Читал Глазков неподражаемо: он словно делал затяжку, как курильщик, — и вместо дыма выдыхал стихи. У него был высокий, но слегка глуховатый голос, иногда он растягивал гласные, широко открывал глаза, точно сам удивлялся парадоксальности тех или иных строк, порой в его тоне звучала усмешка. Но главное не это: казалось, он не читает, а как бы дышит стихами: вдохнул воздух, а выдохнул строчку. Это была сама непосредственность, сама непринужденность — при том, что мысли в этих строчках излагались глубокие, серьезные и подчас не сразу постигаемые…

Запомнилось: «Вне времени и протяжения легла души моей Сахара от беззастенчивости гения до гениальности нахала…», «Я — поэт. Поэты — боги. Но не знаю — рая, ада ли? Ну, а вы играли в покер? Хороша игра, не правда ли?» Но это было написано до войны. А мы все тогда жили войной, дышали войной, жадно ловили каждое весомое слово о войне. И тут Глазков стал читать поэму «Хлебозоры». Поэму? Пожалуй, нет. Скорей, — сгусток мыслей и чувств поэта, связанных и с войной, и с молодостью и любовью, и с литературными и житейскими делами. Впоследствии Глазков неоднократно переделывал эту вещь, написанную в 1941–1942 годах, что-то убирал, что-то добавлял, публиковал отрывки как самостоятельные стихи (благо при фрагментарности «Хлебозоров» это можно было делать свободно). После смерти поэта «Хлебозоры» тоже подвергались разной редактуре, и, когда они увидели свет, их текст сильно отличался от того первоначального варианта, который прозвучал из уст автора в теплый майский вечер на Откосе. Кажется, ни в одной из последующих редакций поэмы мне не попадались строки:

Литературу заедает бездарь, А мне б хотелось, чтоб под звон мечей Такие, как Кибальчич или Пестель, Поистребили пошлых рифмачей.

Или такая характеристика событий 41-го года:

И как проходят пешки в дамки, Ряды препятствий огибая, Так к нам врывались эти танки, А остальные погибали.

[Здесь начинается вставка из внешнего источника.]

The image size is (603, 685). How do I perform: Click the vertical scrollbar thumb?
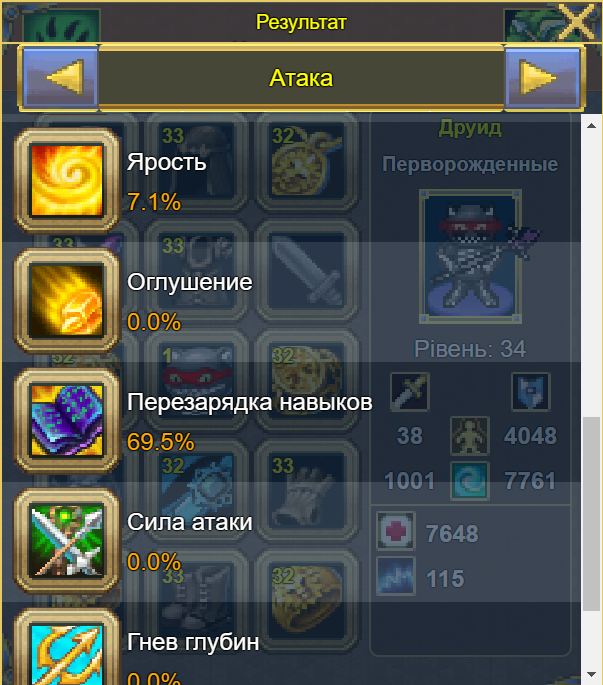[592, 514]
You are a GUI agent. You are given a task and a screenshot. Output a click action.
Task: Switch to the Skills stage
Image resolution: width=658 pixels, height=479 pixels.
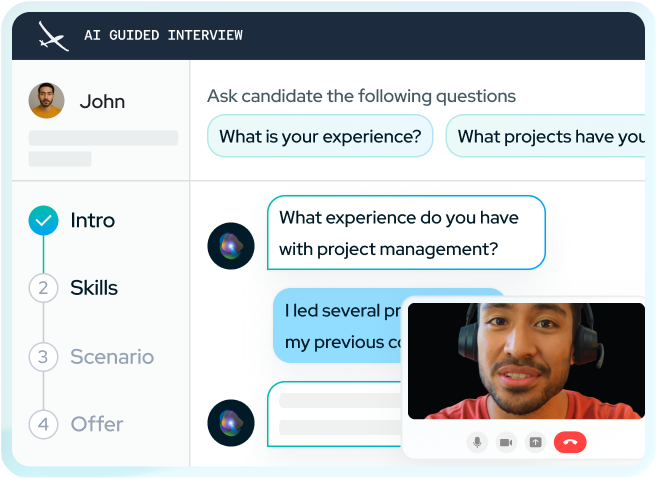[94, 288]
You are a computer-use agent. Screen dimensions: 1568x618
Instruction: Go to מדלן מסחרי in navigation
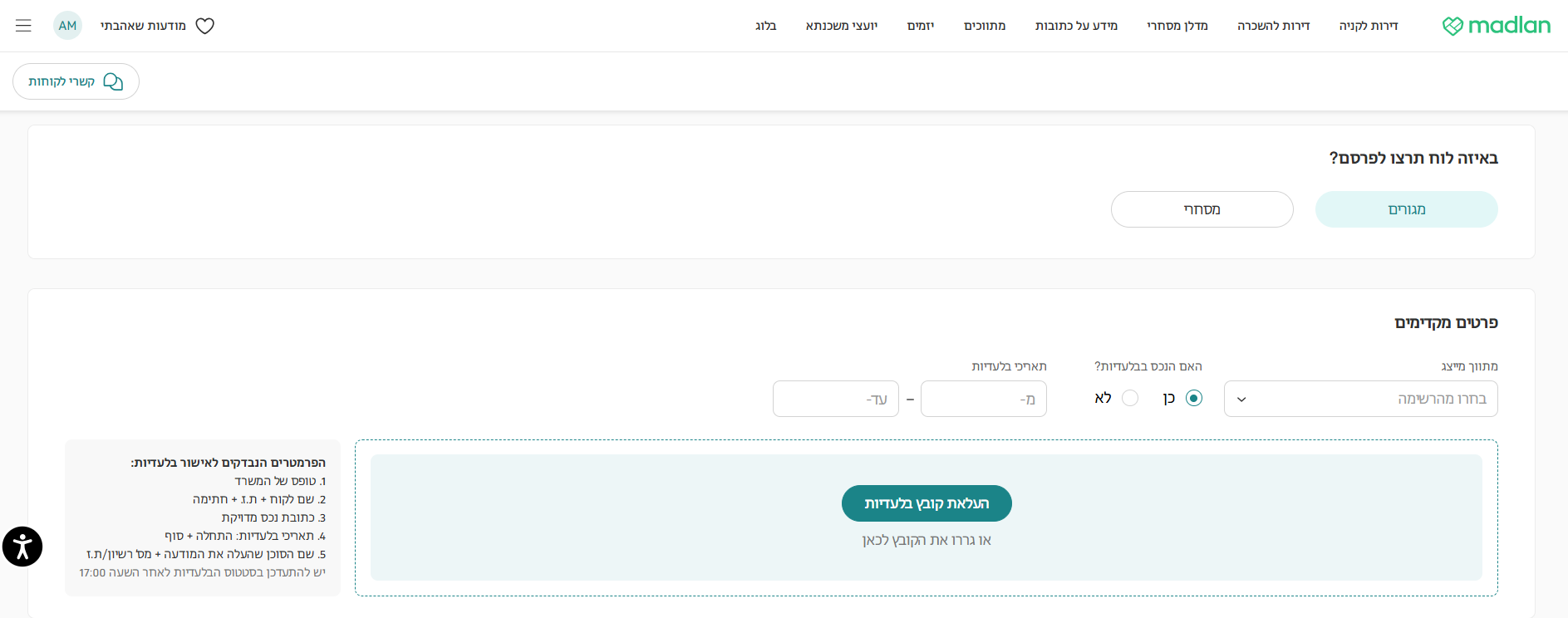(x=1177, y=26)
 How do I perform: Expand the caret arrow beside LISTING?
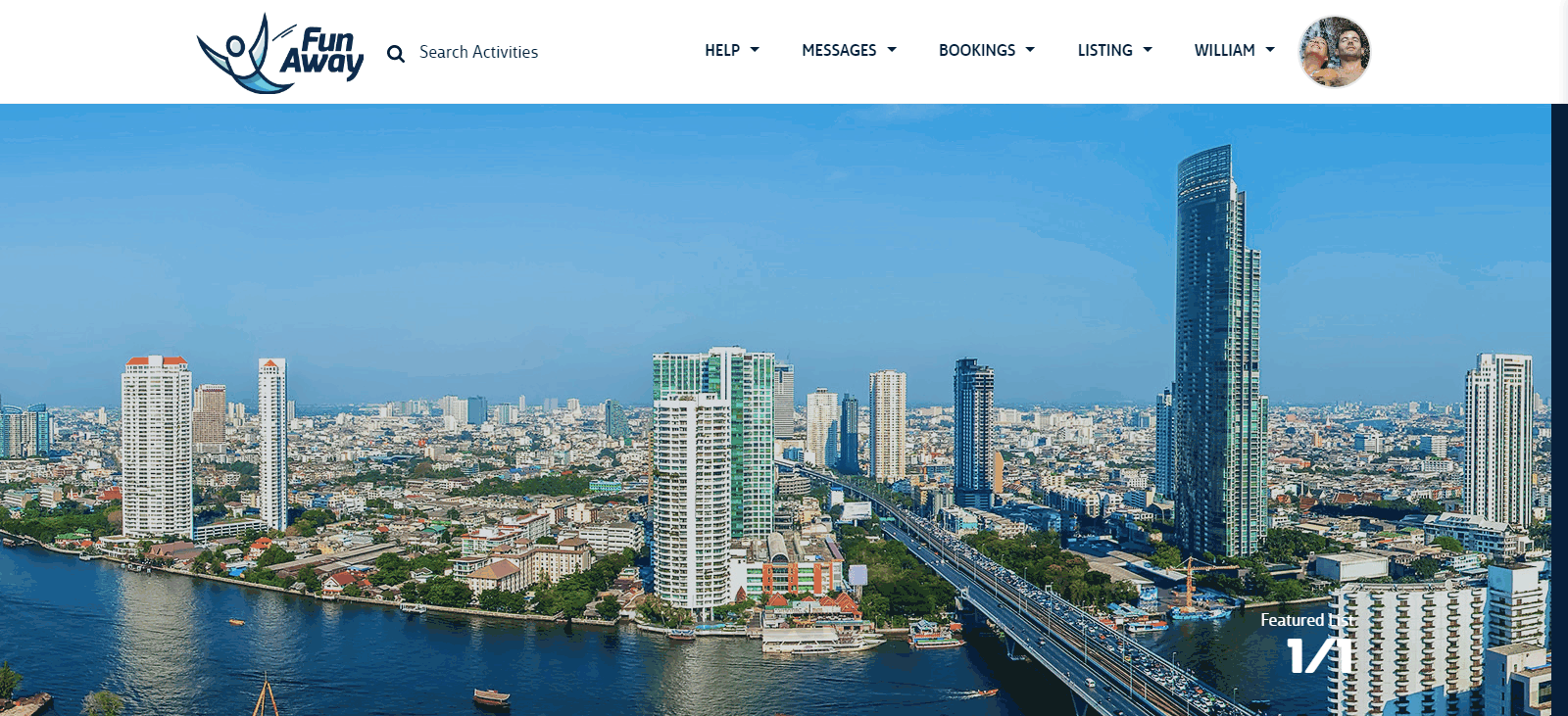[x=1148, y=49]
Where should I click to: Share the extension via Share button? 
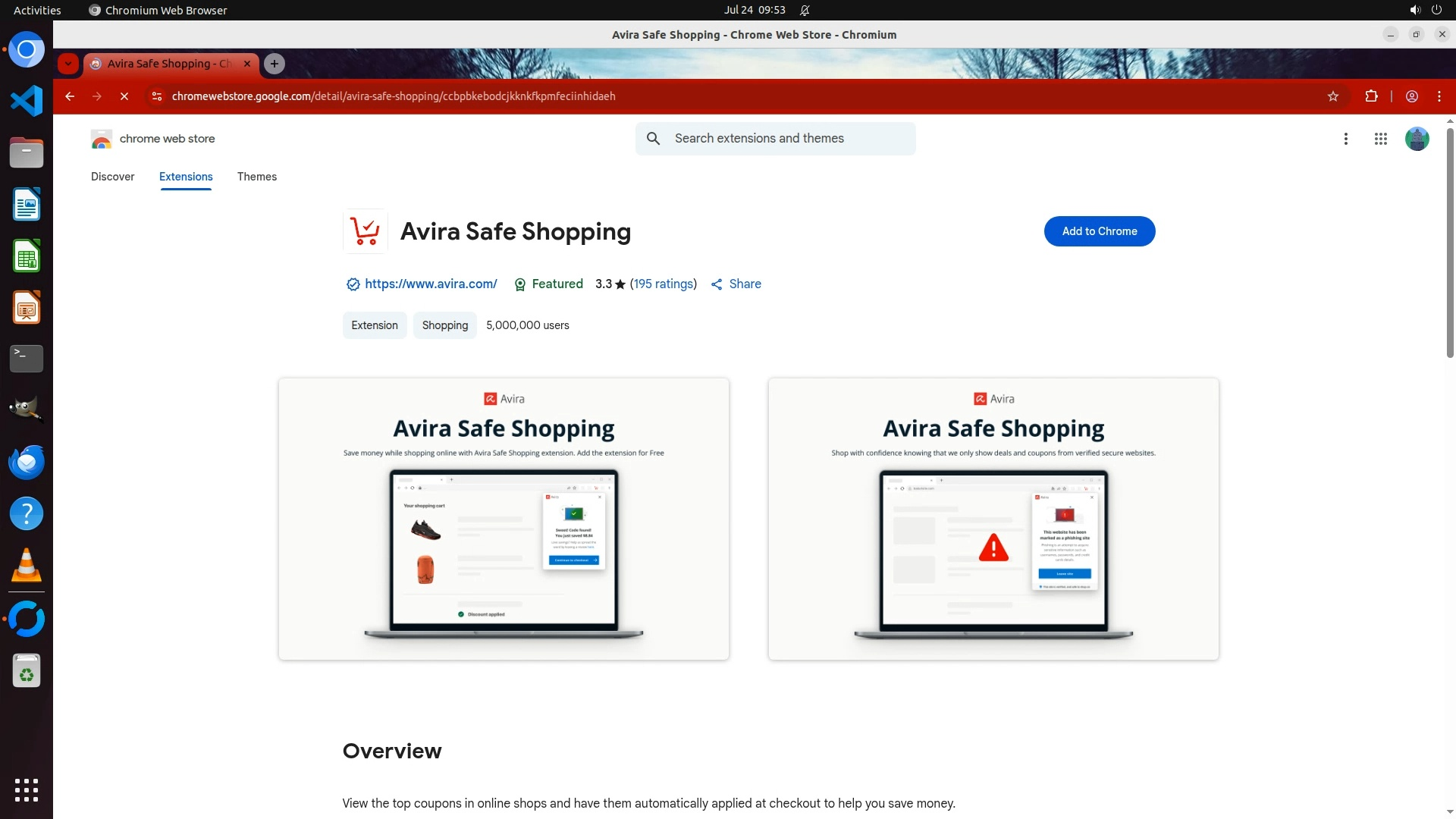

Но от вечера этого сохранились не только отдельные строчки или образы, — он был для меня наполнен ощущением встречи с чем-то небывалым и удивительным. Я по тогдашнему своему возрасту прилично знал русскую поэзию, классическую и современную, читал и Хлебникова, и Каменского (последнего даже видел и слушал), бредил Пастернаком, знал Луговского, Твардовского, Симонова, Сельвинского… Но ничего подобного я еще не встречал!

С Откоса мы пошли в общежитие мединститута, что было расположено неподалеку. Там тоже состоялся импровизированный поэтический вечер. Потом бродили по улицам, беседовали…

Поздней ночью я вернулся в свою 21-ю комнату, окрыленный и осчастливленный. Тогда я, конечно, ничего не мог осознать и сформулировать, но чувствовал, что судьба свела меня не просто с 24-летним юношей, пишущим интересные стихи, а подарила мне счастье знакомства с явлением, масштабы которого и в те времена, да и поныне понятны еще далеко не всем.

Я ощущал (на это хватало и моей литературной эрудиции), что таких стихов у нас еще не писал никто. Может быть, писали лучше, изощренней, глубокомысленней, страстней — что угодно! — но не так. Это было похоже чем-то на Хлебникова, но не формой, не даже новаторством, а — необыкновенностью, не хлебниковской, а иной, глазковской, и только глазковской…

Надо ли говорить, что со второго или третьего слушания я знал «Хлебозоры» наизусть и бесконечно повторял их — и на городских улицах, и потом, когда я через несколько дней уехал в свою деревню, твердил их, шагая полевыми тропами к бригадным станам, где мне полагалось проводить политбеседы, читать сводки Информбюро, вести культурно-массовую работу. Рожь, июньская, еще бледно-зеленая, обступала меня, земля казалась ласковой и теплой, я шел по ней и бормотал: «Это молнии без грома в ночь, которая темна…» Меня поражало умение автора «Хлебозоров» причудливо соединять известные словосочетания, так что они становились необычными, заново осмысленными. А ритм, вернее — ритмы поэмы! Они были какими-то крылатыми, вольно летящими, подхватывающими тебя! Привычные ямбы и хореи — а они преобладали в «Хлебозорах», если взглянуть на поэму лабораторно, — казались неузнаваемыми, обретали новые качества…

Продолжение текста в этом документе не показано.